_DATASET ENTRIES_:
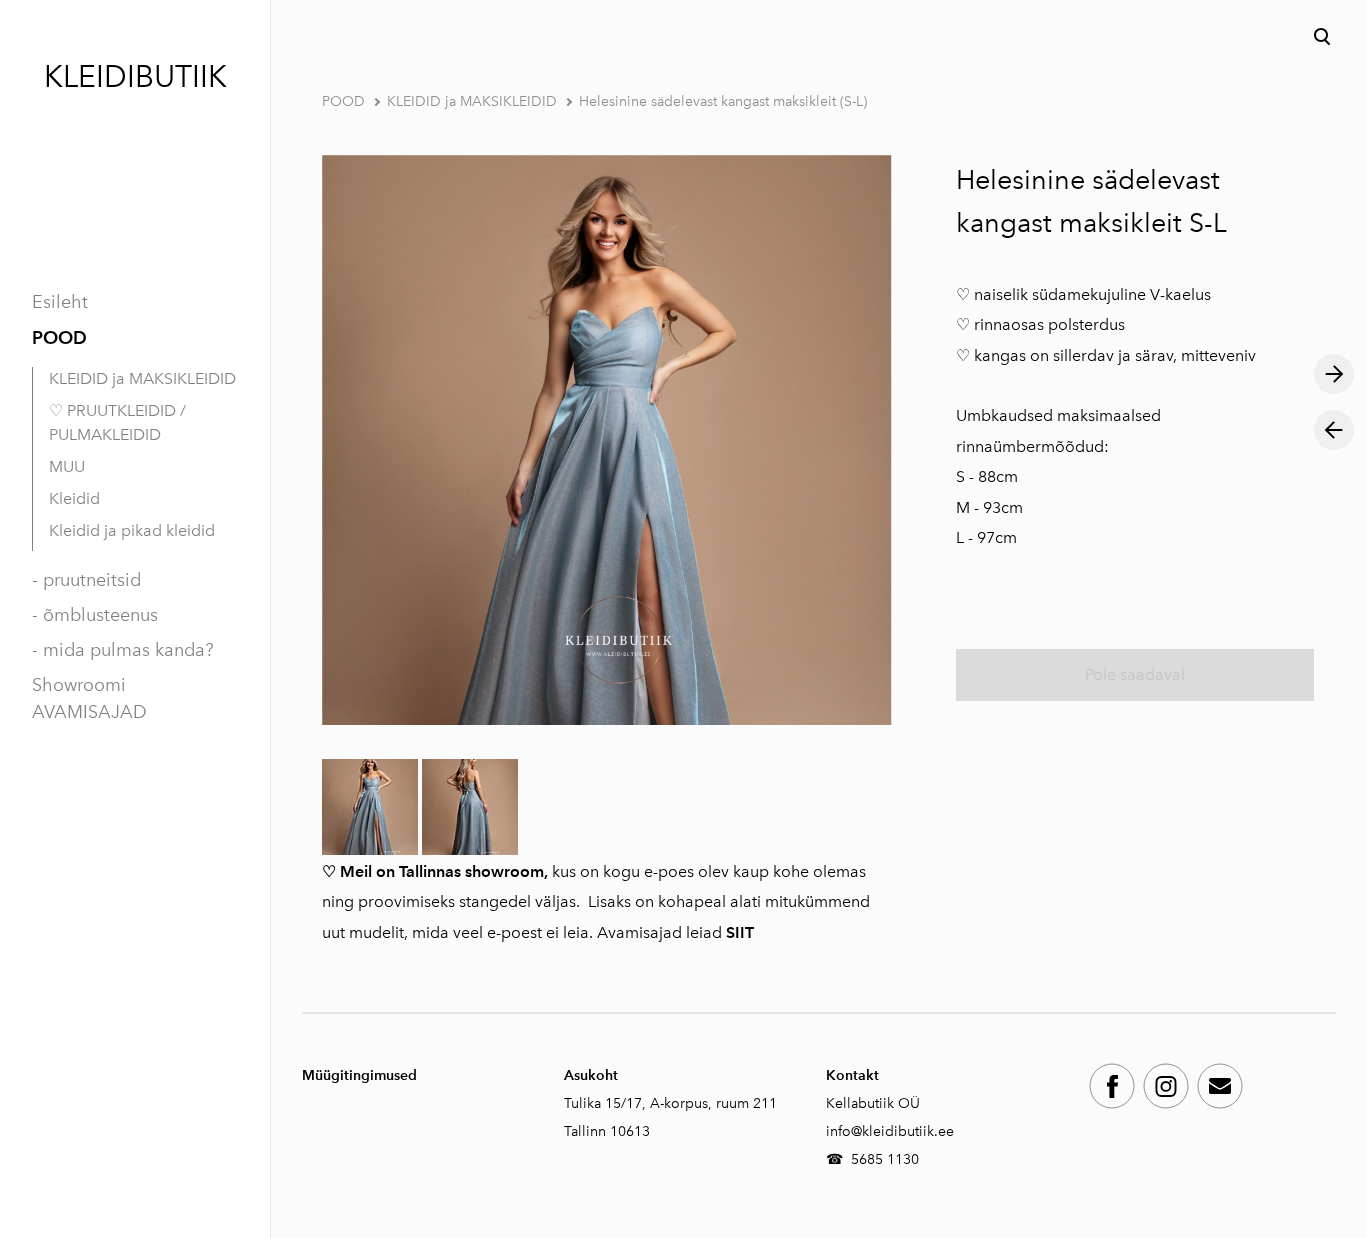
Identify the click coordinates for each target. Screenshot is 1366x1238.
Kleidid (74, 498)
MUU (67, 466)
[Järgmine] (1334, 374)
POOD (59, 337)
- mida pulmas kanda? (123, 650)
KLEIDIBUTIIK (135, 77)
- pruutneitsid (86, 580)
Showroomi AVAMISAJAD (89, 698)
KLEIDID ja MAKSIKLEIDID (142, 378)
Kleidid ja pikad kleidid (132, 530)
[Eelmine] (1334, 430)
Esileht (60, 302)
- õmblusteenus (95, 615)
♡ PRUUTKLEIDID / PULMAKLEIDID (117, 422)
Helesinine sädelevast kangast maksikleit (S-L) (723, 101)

_DIRECTIONS_:
The entries above hold the needed span. Transcribe exactly the lines from the one with "MUU (67, 466)" to the one with "[Eelmine] (1334, 430)", both included.

_SOLUTION FOR THIS PROBLEM_:
MUU (67, 466)
[Järgmine] (1334, 374)
POOD (59, 337)
- mida pulmas kanda? (123, 650)
KLEIDIBUTIIK (135, 77)
- pruutneitsid (86, 580)
Showroomi AVAMISAJAD (89, 698)
KLEIDID ja MAKSIKLEIDID (142, 378)
Kleidid ja pikad kleidid (132, 530)
[Eelmine] (1334, 430)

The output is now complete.